───── Records to process
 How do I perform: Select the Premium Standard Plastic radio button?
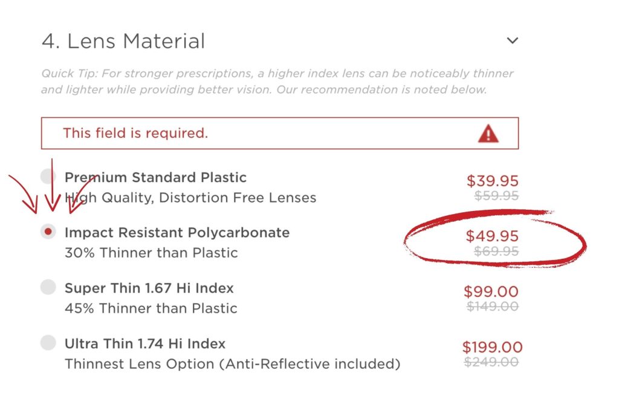coord(48,175)
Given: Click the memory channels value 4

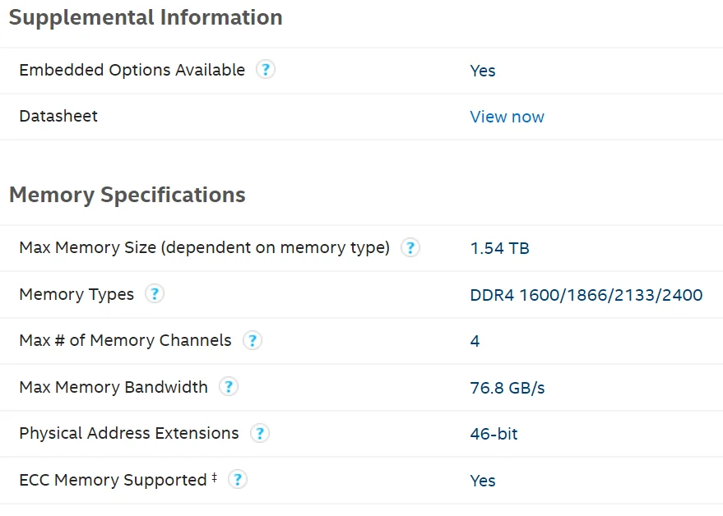Looking at the screenshot, I should click(475, 341).
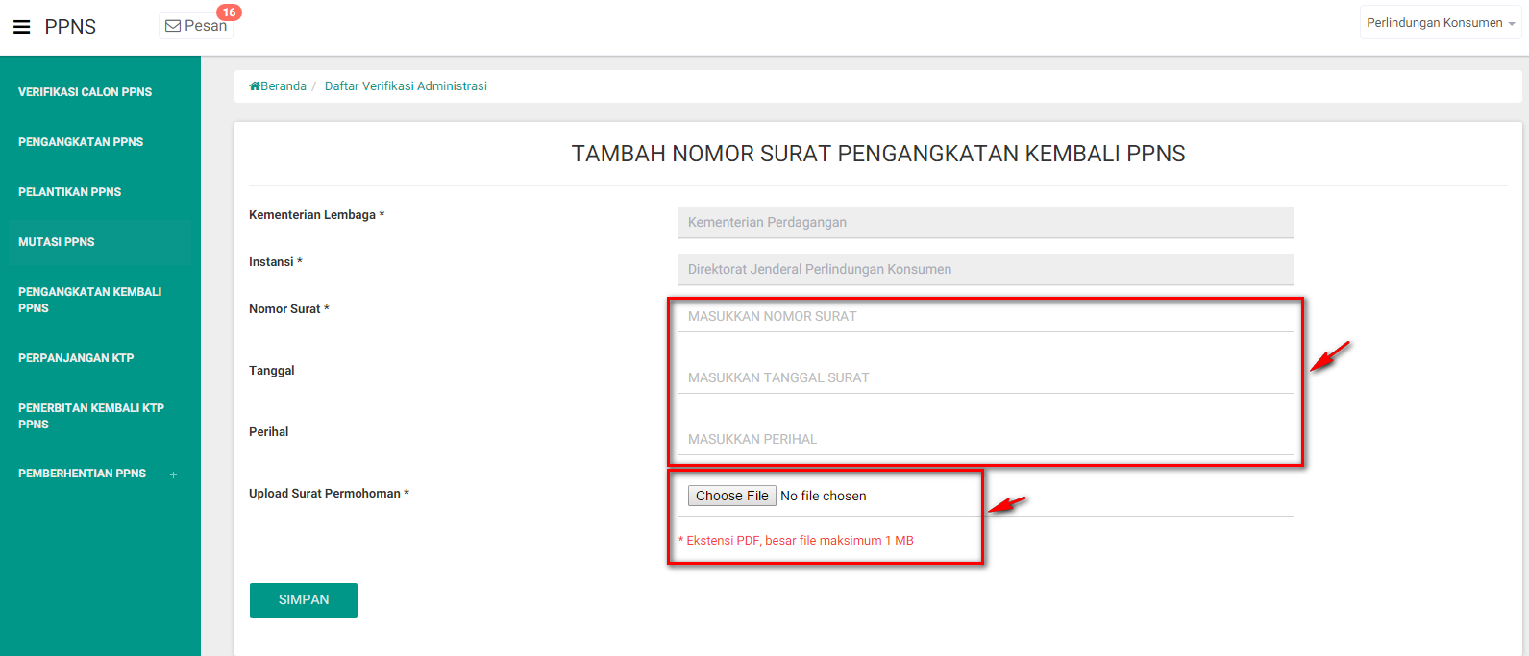Click the hamburger menu icon
The image size is (1529, 656).
coord(21,27)
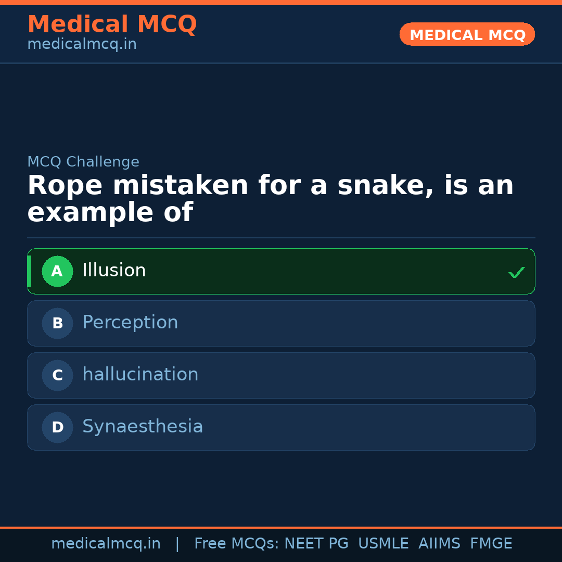Click the Medical MCQ header title
The image size is (562, 562).
112,24
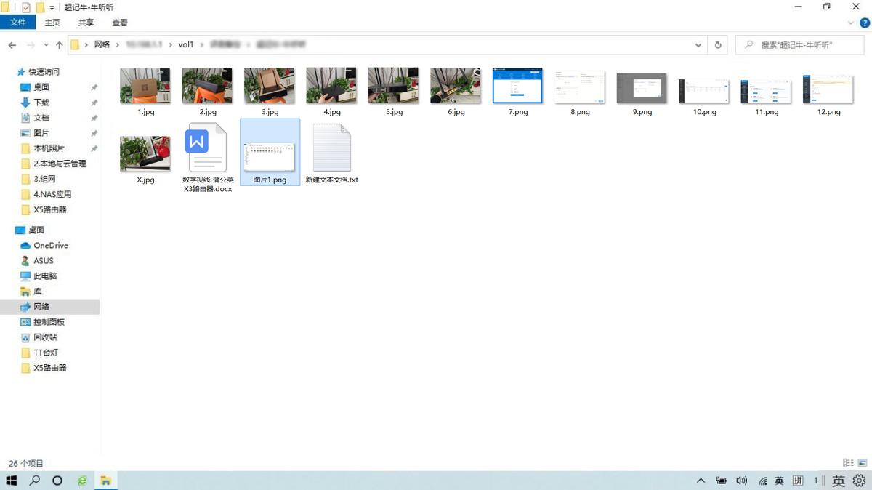Switch to large icons view in status bar

pyautogui.click(x=863, y=463)
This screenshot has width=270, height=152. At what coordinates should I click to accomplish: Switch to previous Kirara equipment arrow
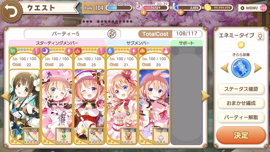point(225,68)
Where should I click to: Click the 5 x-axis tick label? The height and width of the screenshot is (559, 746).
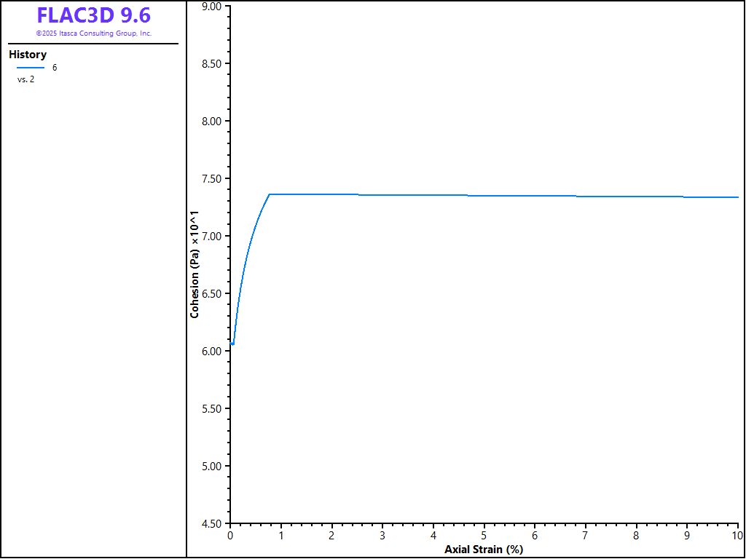coord(484,536)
──────────
Work task — Write out the line that contains "Given: Click the memory channels value 4" and every line after it to the end of the data, exactly as they stand. Omit the pictures.

Written solution —
Given: Click the memory channels value 4

Looking at the screenshot, I should click(475, 341).
Click the hamburger menu icon
The image size is (1529, 656).
coord(21,27)
Click the Medical MCQ header title
The image size is (562, 562).
112,24
Switch to large icons view in status bar

pyautogui.click(x=863, y=463)
This screenshot has width=270, height=152. At what coordinates should I click to accomplish: Switch to previous Kirara equipment arrow
point(225,68)
Where should I click to: Click the 5 x-axis tick label? The height and width of the screenshot is (559, 746).
coord(484,536)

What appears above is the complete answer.